O STF manteve a ordem de reintegração de posse em área disputada entre moradores indígenas da Aldeia Lagoa Doce e a empresa Itaquena S/A, em Eunápolis, sul da Bahia. O ministro Flávio Dino, relator, negou o pedido de suspensão apresentado pela Funai e pelos moradores, que alertavam para o risco de dano irreparável a mais de 200 pessoas, entre crianças e idosos.
O caso teve início com a decisão da Vara Única da Subseção Judiciária de Eunápolis, que determinou a reintegração de posse a favor da Itaquena S/A, atuante nos setores agropecuário, turístico e imobiliário. Os moradores indígenas apresentaram reclamação no STF, sustentando que a área é tradicionalmente ocupada, e questionando o título da empresa, alegando que a venda de terras públicas envolve mais de 3 mil hectares sem autorização do Senado.
Em decisão anterior, o ministro Flávio Dino já havia determinado o sequestro judicial e a indisponibilidade das matrículas 1.835, 21.055 e 21.058, e encaminhado ao Juízo de origem que apurasse a legitimidade do título. Na ocasião, o STF não suspendeu explicitamente a reintegração de posse, mantendo o imóvel desocupado e sob custódia judicial, proibindo a devolução à Itaquena ou qualquer ocupação ilegal.
Em maio de 2026, os reclamantes voltaram ao STF com nova petição, informando que o juízo local prosseguia com atos de execução da reintegração, mesmo com a ordem de sequestro em vigor. A Funai afirmou ter pedido a suspensão do despejo, ainda pendente de apreciação. Dino explicou que a liminar não suspendeu a reintegração; o imóvel permanece desocupado e sob guarda do Judiciário até a apuração da legitimidade do título e de qualquer ocupação irregular.

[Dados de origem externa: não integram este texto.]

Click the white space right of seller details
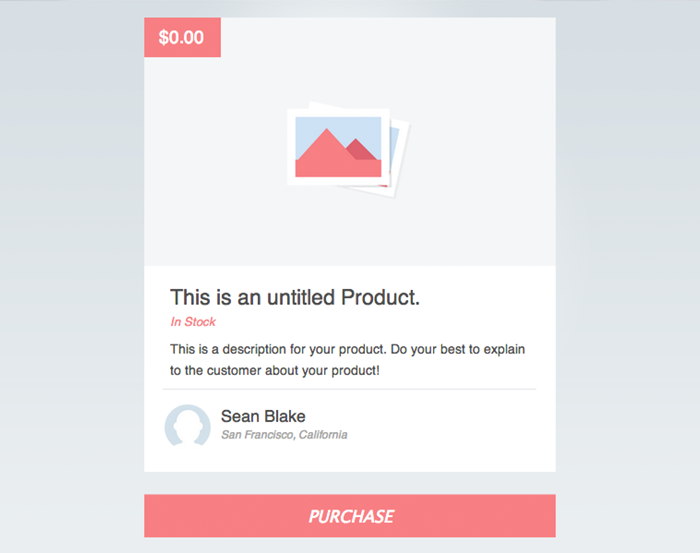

O ministro também ressaltou que o STF não é o foro adequado para discutir, de modo definitivo, ações fáticas do poder público na proteção de desabrigados. Sobre a Arguição de Descumprimento de Preceito Fundamental 828, ele afirmou que o precedente não se aplica automaticamente ao caso, por se tratar de ocupação posterior à decisão. Contudo, disse que o poder público pode adotar boas práticas, como comunicação prévia e encaminhamento de famílias para locais dignos.
Ao final, Dino negou o pedido dos moradores e da Funai e manteve que todas as questões sobre suspensão ou cumprimento da reintegração devem ser solucionadas nas instâncias ordinárias. Determinou que o juízo de Eunápolis junte a decisão aos autos de origem e envie cópia integral do processo ao Procurador-Geral de Justiça da Bahia e à Procuradoria da República para as providências cabíveis. A decisão mantém a área desocupada e sob custódia até que a cadeia dominial seja esclarecida e o devido processo seja concluído.
A decisão reforça o entendimento de que a área deve permanecer sem ocupação e sob custódia, até que a cadeia dominial seja devidamente esclarecida pelas vias legais.